Time does not change you, cruel mistress,
Perpetually in youth.
You lead on, you lead astray.
Clinging; can't get away.
Justice, hah. There is no reform.
Corrupt at your conception.
Calling for help, they stare, they stare.
Your reflection colluding them,
Seizing their air.
Breathe.
In, out.
Your life force, your power.
Enchanting; exhausting.
The ruse of weakness, you put on with mastery,
No knight, but slave, stumbling to your aid;
No chivalry, but pride, marking the way
Slave, drugged by your presence,
Wake up.
Wake up.
The weakness of our notions of 'self' and 'other' is not their contrast, but their reflection. Words have no inherent meaning, they gain it by their distinctiveness from other words. The coins and notes we use to convey wealth have little value on their own.
Just like our language and our values evolve over time, we ourselves do not remain fixed. Even a statue is battered by the elements. Yet how often we try to cast ourselves in a mold that we call 'identity.' We are deluding ourselves.
We often desire a sense of completeness, but how can such a thing exist in a world that's constantly changing? The media exploit this desire to no end, and it is the basis of advertising. Our life wouldn't be complete without product X, they say. You haven't lived until you've experienced product Y.
We give ourselves names, we wear certain brands of clothing, and some of us follow a kind of religion. It seems kind of ironic that we have the so-called 'world-renouncing religions' like Buddhism and Jainism, but it's not surprising that they have come about. Henry Thoreau was on to something too. Exclusion is a necessary consequence of identity. And war has been a very common result of exclusion throughout our history.
Am I endorsing homogeneity? Not at all, I just think it's damaging to think so much on difference. Thinking on difference is reflecting on the past, and why expend so much effort on something you can't change?
Yesterday I attended a lecture entitled “Is Non-Violence Politically Viable?” The presenter showed great experience and a wealth of thought in the areas of peace and human rights, and it was on the whole a thought-provoking, fascinating session.

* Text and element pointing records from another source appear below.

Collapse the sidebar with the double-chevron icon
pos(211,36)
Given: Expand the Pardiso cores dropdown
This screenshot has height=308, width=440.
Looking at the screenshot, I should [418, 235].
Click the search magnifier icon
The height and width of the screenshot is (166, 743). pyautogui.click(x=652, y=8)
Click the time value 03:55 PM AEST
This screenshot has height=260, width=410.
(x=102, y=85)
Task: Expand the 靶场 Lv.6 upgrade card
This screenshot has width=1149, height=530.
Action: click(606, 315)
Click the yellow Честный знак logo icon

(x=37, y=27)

Of course, I wouldn't be writing unless I had an itch to scratch. Here was a man who was involved in an organisation pursuing the elimination of war, the thrust of his thesis however was that we should be trying to rid our society of the things that dispose us toward violence. Admirable, for sure, but it came across as both quixotic and dissonant.

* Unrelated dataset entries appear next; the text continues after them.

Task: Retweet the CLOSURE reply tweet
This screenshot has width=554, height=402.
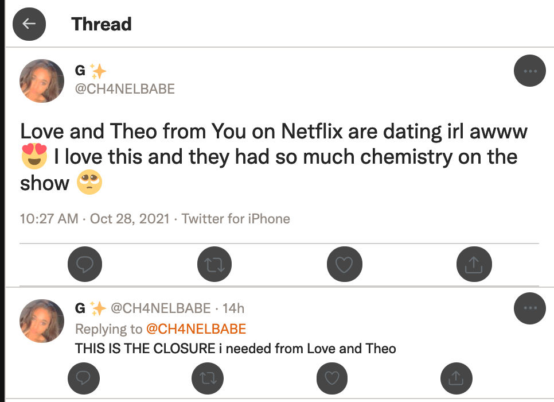Action: 208,378
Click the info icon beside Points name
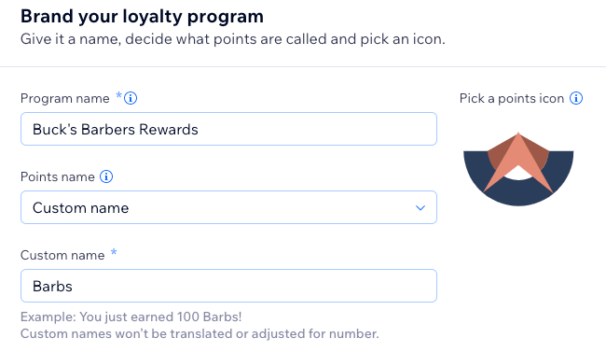 coord(106,176)
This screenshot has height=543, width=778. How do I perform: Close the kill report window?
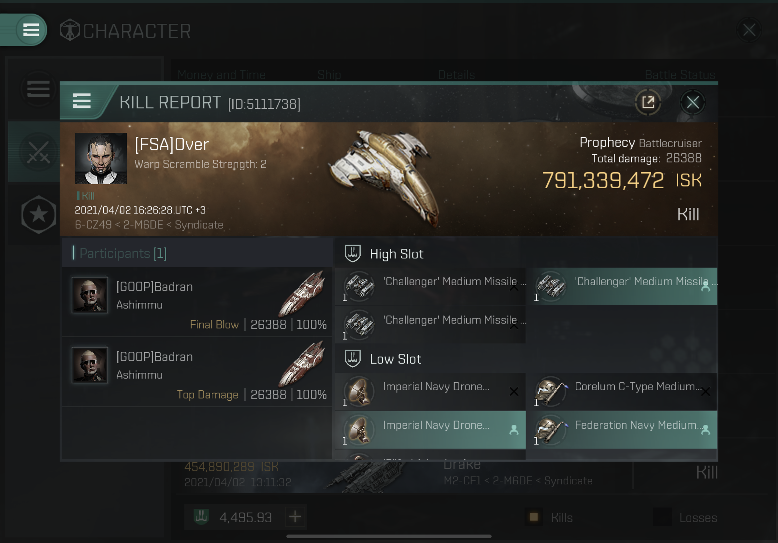(x=692, y=102)
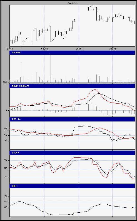This screenshot has width=137, height=221.
Task: Click the Apr03 date axis label
Action: 9,49
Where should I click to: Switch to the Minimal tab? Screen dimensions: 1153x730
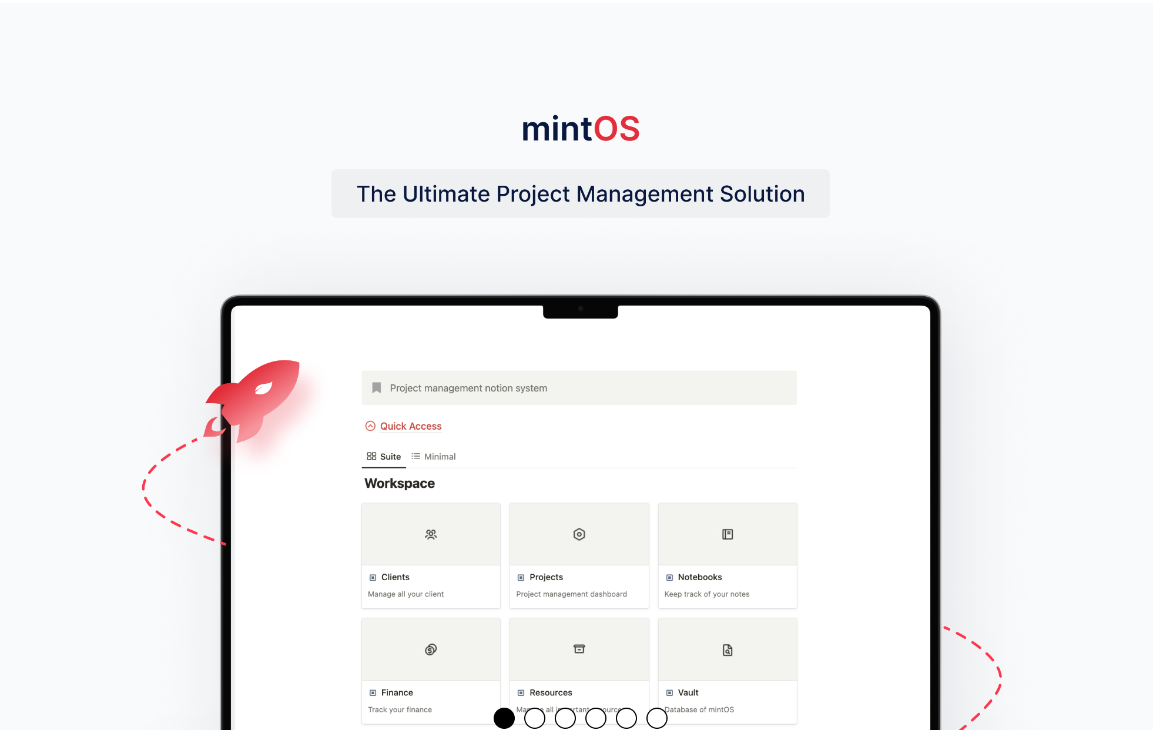click(x=440, y=456)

We cannot compound our thinking on global conflicts with that on national and domestic conflicts; they all require different strategies. The decision-makers in all of these conflicts differ. Considering western democracy, since it's most familiar to me, we must remember that this means 'representative democracy;' it is not the public making the decision to go to war – even though their sentiments may support the idea. Different governments will respond to public in their own ways; some will wage violence, some will find peaceful resolutions. To reduce global conflicts, it seems sensible that we should promote leaders of educated, cosmopolitan backgrounds; a problem that seems much more soluble than trying to bring all of society up to that level.

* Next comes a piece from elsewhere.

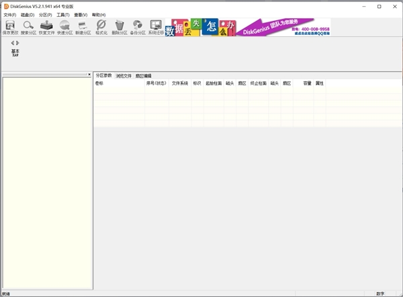The height and width of the screenshot is (297, 403).
Task: Click the File System (文件系统) column header
Action: (x=179, y=83)
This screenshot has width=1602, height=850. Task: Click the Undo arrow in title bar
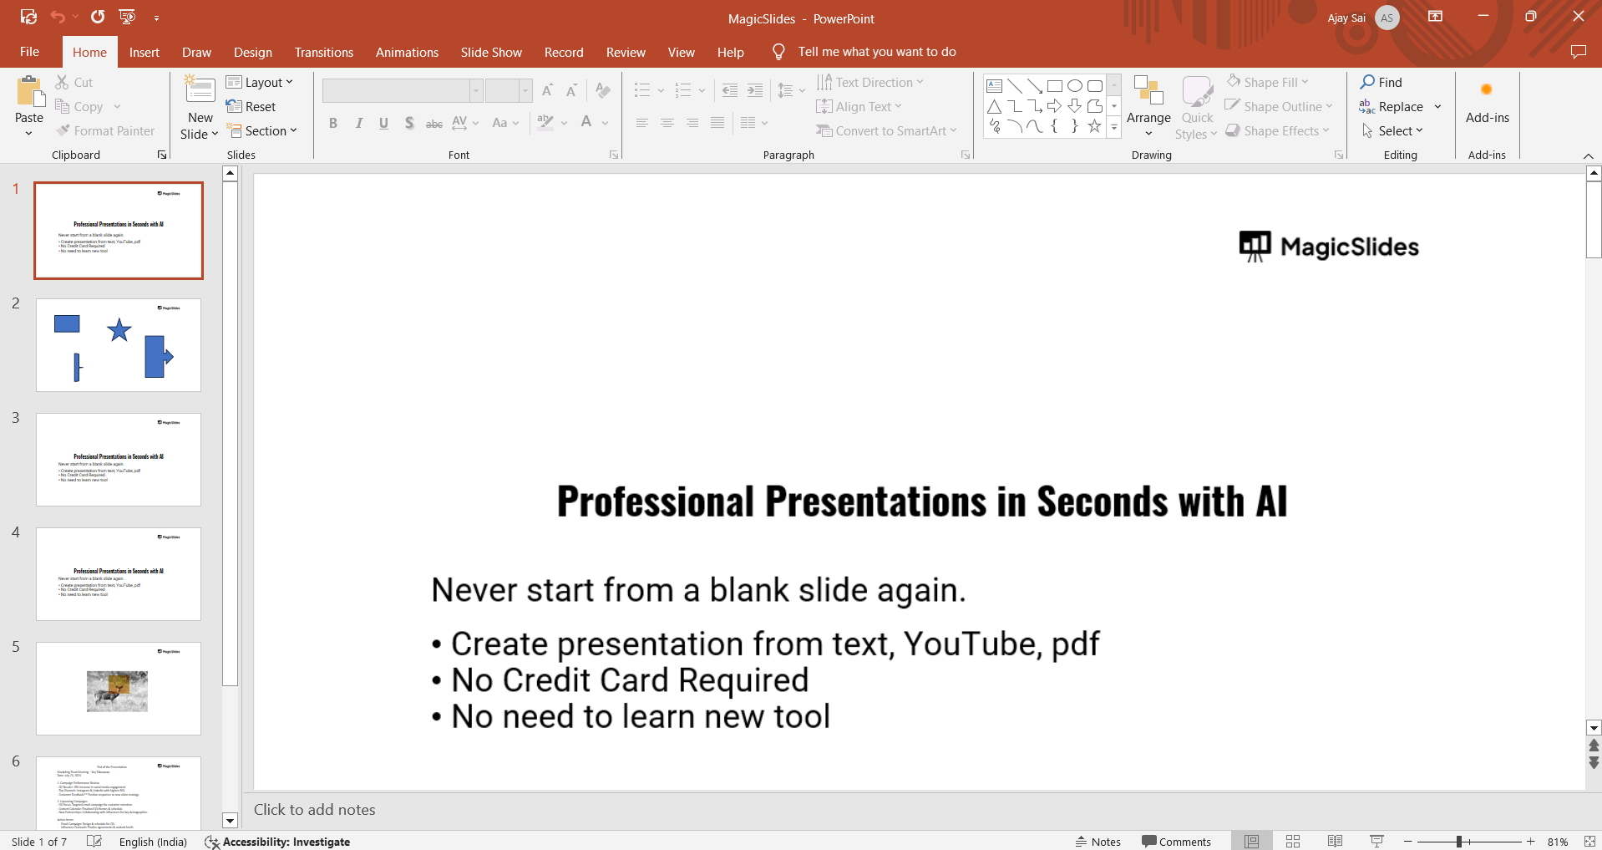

During question time, I asked him “given the advances in technology that are always making it easier for individuals to kill larger numbers of people, do you think that makes the ideal of reducing conflicts on a global scale less significant.” He said that basically supports his thesis. Well, sure; it would have been nice to know his thoughts on the other half of the question.
We live in troubling times. I can't help but wonder whether the problems of global warming are going to eclipse those of violent conflict; no doubt the former could lead to the other.
1 comment:
Thoreau, Derrida, whoever, all were right to say that all acts of identity presuppose an act of exclusion. The only act that does not - identifying yourself with the universe in its entirety - is an act of sublimation. The self vanishes. As long as there is a self, there will be non-self. Good, it seems, requires evil. Certainly, I have never heard a convincing argument to the contrary.